TASK DESCRIPTION: Among the entries below, copy every line that carries the word "height".

MATERIALS PROVIDED:
^^^^^^^^
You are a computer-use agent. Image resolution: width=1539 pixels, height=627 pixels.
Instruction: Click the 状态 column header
^^^^^^^^
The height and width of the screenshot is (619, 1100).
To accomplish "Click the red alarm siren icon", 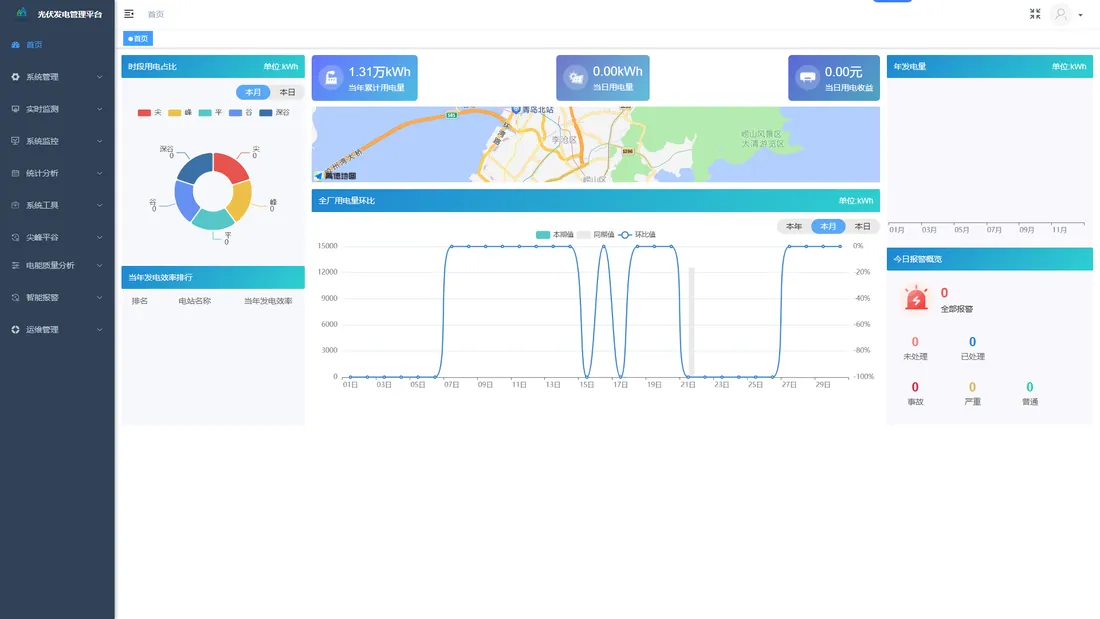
^^^^^^^^
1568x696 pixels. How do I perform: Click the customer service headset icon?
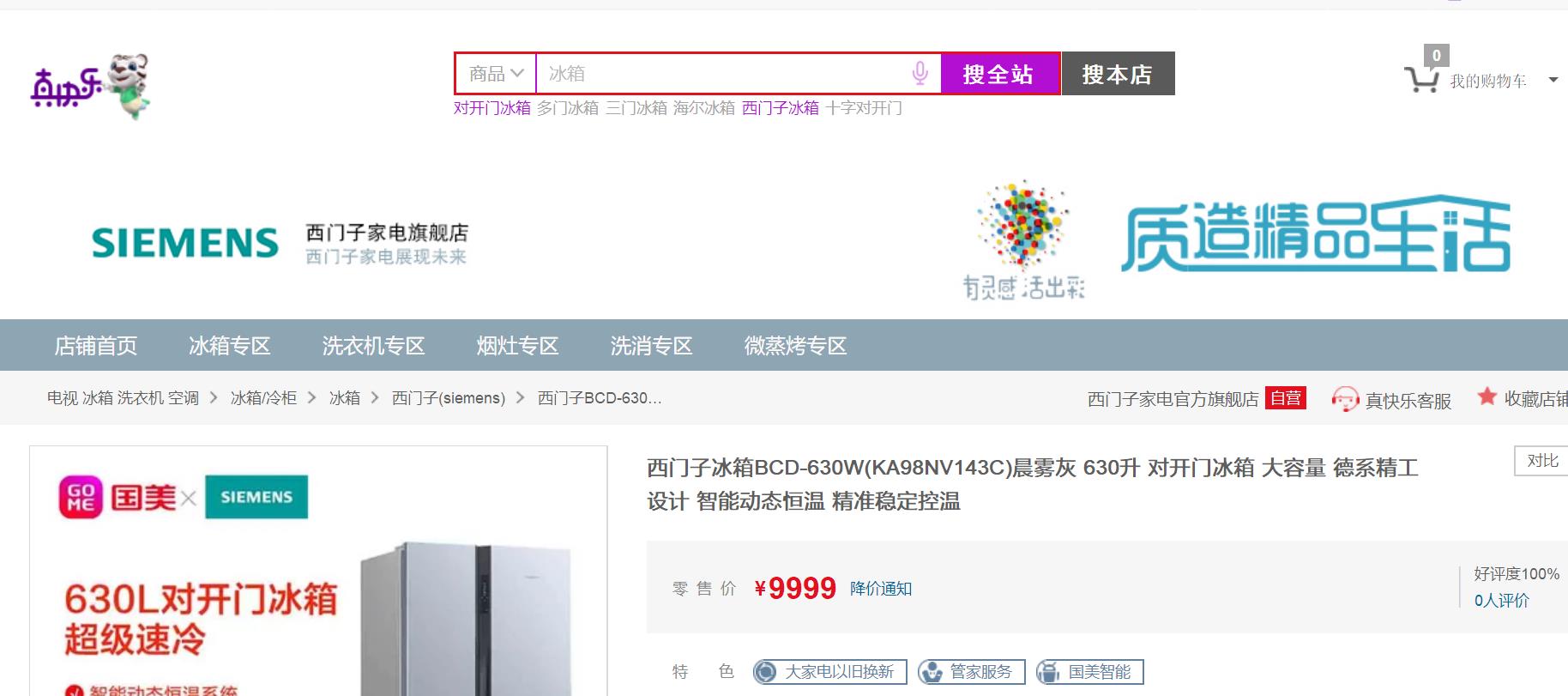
^^^^^^^^
RESPONSE TO THE EXERCISE:
You are a computer-use agent. Image resolution: width=1539 pixels, height=627 pixels.
The height and width of the screenshot is (619, 1100).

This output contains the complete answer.